2
votes

Our datawarehouse is in Redshift (50TB size). Sometimes business users run big queries (too many joins, inline queries - generated by BI tools such as Tableau). Big queries slow database performance.

  1. It is wise to use Spark on top of Redshift to offload some of the computation outside Redshift?

  2. Or will it be easier and cost effective to increase Redshift computation power by adding more nodes?

  3. If I execute select a.col1, b.col2 from table1 a, table2 b where a.key = b.key in Spark. Tables are connected via JDBC and resides on Redshift, where does actual processing happen (in Spark or Redshift)?

1

1 Answers

4
votes

Any queries on the data stored in Amazon Redshift are performed by the Amazon Redshift nodes. While Spark could make an external JDBC call, the SQL will be executed by Redshift.

There are many techniques to optimize Redshift query execution:

Start by looking at queries that consume too many resources and determine whether they can be optimized by changing the Sort Key, Distribution Key and Compression Encodings used by each table.

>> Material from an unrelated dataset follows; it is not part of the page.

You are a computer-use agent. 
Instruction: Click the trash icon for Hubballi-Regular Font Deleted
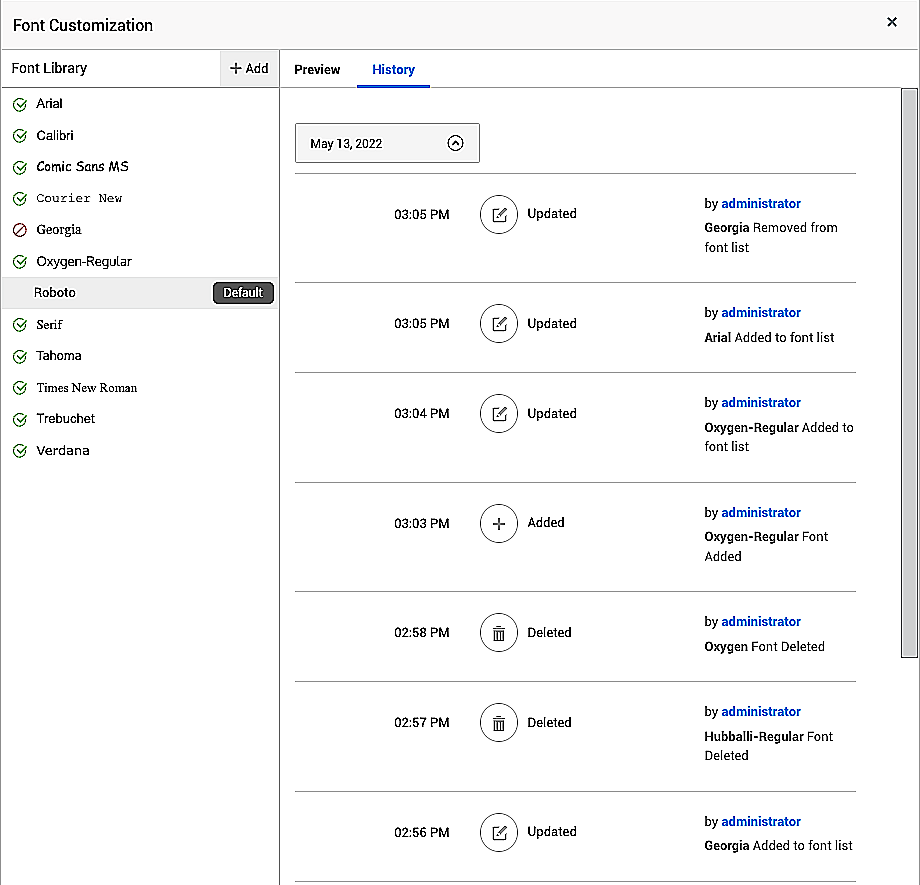pos(498,723)
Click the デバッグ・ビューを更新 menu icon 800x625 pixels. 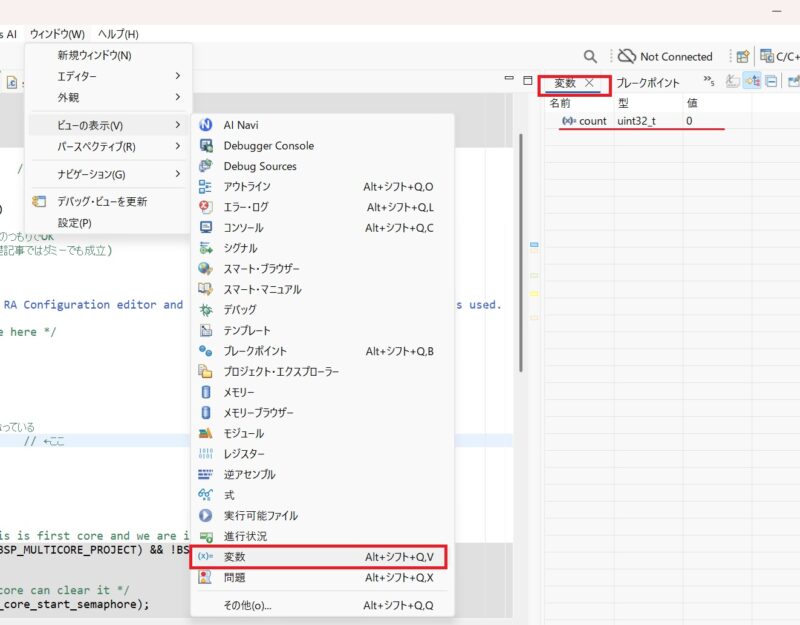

Correct use of these parameters can greatly improve Redshift performance.

Then, if many users are running simultaneous queries, check whether it is worth improving Workload Management settings to create separate queues with different memory settings.

Finally, if performance is still a problem, add additional Redshift nodes. The dense compute nodes will offer better performance because they use SSD storage, but it is a higher cost per TB of storage.